Здесь можно согласиться с мнением автора лишь отчасти, лишь поменяв знаки. Мы теперь знаем, что термин «модернизированный» Яковенко использует как синоним словам «европеизированный», а термин традиционный как синоним «исконный российский». Итак, к нач. ХХ века европеизированный сектор действительно расширялся, более того, он объединился в единую экономическую систему с Европой и продолжать быть чуждым традиционному сознанию и традиционному сектору. Это не было полной модернизацией, аграрная страна все дальше подходила к ловушкам перенаселения, гнет и давление на крестьянство все увеличивались, а помещики, а с ними и остальная «элита» с 1861 года окончательно эмансипировались от каких-либо обязанностей по отношению к ним. Модернизировалась только промышленность, причем доля иностранного капитала в ней неуклонно росла, а с/х постепенно деградировало. Возник секторный разрыв, что и стало причиной «консервативной модернизации». Ее автор описывает как «гибрид» и не скупиться на отрицательные выражения вроде «застойная деревня», «технический прогресс под руководством» и так далее. Посмотрим далее.
//Стратегически такой гибрид бесплоден, но на начальном этапе индустриализации работает. В результате последний кризис традиционного мира отсрочился на 75 лет. Традиционный космос умирает не в первой половине ХХ, а в первой половине XXI века.//
Здесь почти все верно, кроме одного – не зафиксировано смерти традиционного космоса. Люди не собираются отказываться от традиционных ценностей, перед лицом кризиса происходит то же, что и после петровских реформ – элита все более европеизируется, а село и малые города остаются в «архаике», столь не любимой автором. Умереть этот космос может лишь вместе с жителями. Видимо автор это приветствует, т.к. он вряд ли забыл, что кроме Европы и отчасти Японии ни одно общество в мире так не европеизировалось, более того, ранее модернизированные и европеизированные общества ныне начинают физически вымирать, происходит их депопуляция. Яковенко пишет:
«Мы не уникальны. Такой же заповедник архаики создала хомейнистская революция в Иране, где, отгородившись от мира, фундаменталисты клепают атомную бомбу, надеясь с её помощью остановить ход истории. Когда этот режим грохнется, на иранское общество обрушатся те же проблемы.»
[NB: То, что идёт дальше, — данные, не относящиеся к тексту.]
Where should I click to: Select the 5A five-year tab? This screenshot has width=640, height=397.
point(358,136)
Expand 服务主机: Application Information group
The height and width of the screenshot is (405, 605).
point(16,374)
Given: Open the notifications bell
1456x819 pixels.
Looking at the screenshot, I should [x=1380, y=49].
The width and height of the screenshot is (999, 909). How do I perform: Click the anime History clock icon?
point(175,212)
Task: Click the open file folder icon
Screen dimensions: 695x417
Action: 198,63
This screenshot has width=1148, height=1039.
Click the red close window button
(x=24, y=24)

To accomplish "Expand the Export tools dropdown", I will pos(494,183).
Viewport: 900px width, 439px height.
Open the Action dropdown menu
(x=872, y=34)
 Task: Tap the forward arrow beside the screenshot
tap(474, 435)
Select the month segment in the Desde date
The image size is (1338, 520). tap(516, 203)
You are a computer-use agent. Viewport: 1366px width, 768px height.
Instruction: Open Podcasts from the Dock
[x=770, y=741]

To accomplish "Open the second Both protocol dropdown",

Если этот режим «грохнется», то как и СССР, это может произойти только с активной пропагандистской и денежной или военной помощью США и НАТО. Если ход поступательного неоколониализма приписывается автором истории, то его можно только пожалеть – видимо гегельянство никак не хочет умирать. Провиденциализм, лишенный Бога, вера в «объективные законы», лишенные почвы под собой, идея исторической эстафеты без ценностного оправдания – вот во что он вырождается ныне. Только Гегель мог отождествлять отдельные государства, несущие варварам свободу помимо их воли с ходом истории или хитростью мирового разума. ХХ и ХХI век, с их дискурсом, лишенным всех иллюзий и всяких ценностей, скорее объявят это самоутверждением сильного или волей Запада к мировой власти, мировому господству – и будут правы.
«Александр Ягодкин констатирует: село умирает – и сообщает, что средняя зарплата на селе около ста долларов. Шестьдесят лет назад такие деньги колхознику и не снились. Традиционное село умирает не от нищеты. Умирает, ибо истёк срок жизни того мира, который был родным, понятным, природненным нашим отцам и дедам.»
Во-первых, средняя зарплата еще не определяет покупательной способности населения, а во-вторых, село деградирует именно из-за отсутствия места приложения рабочих рук, из-за безработицы.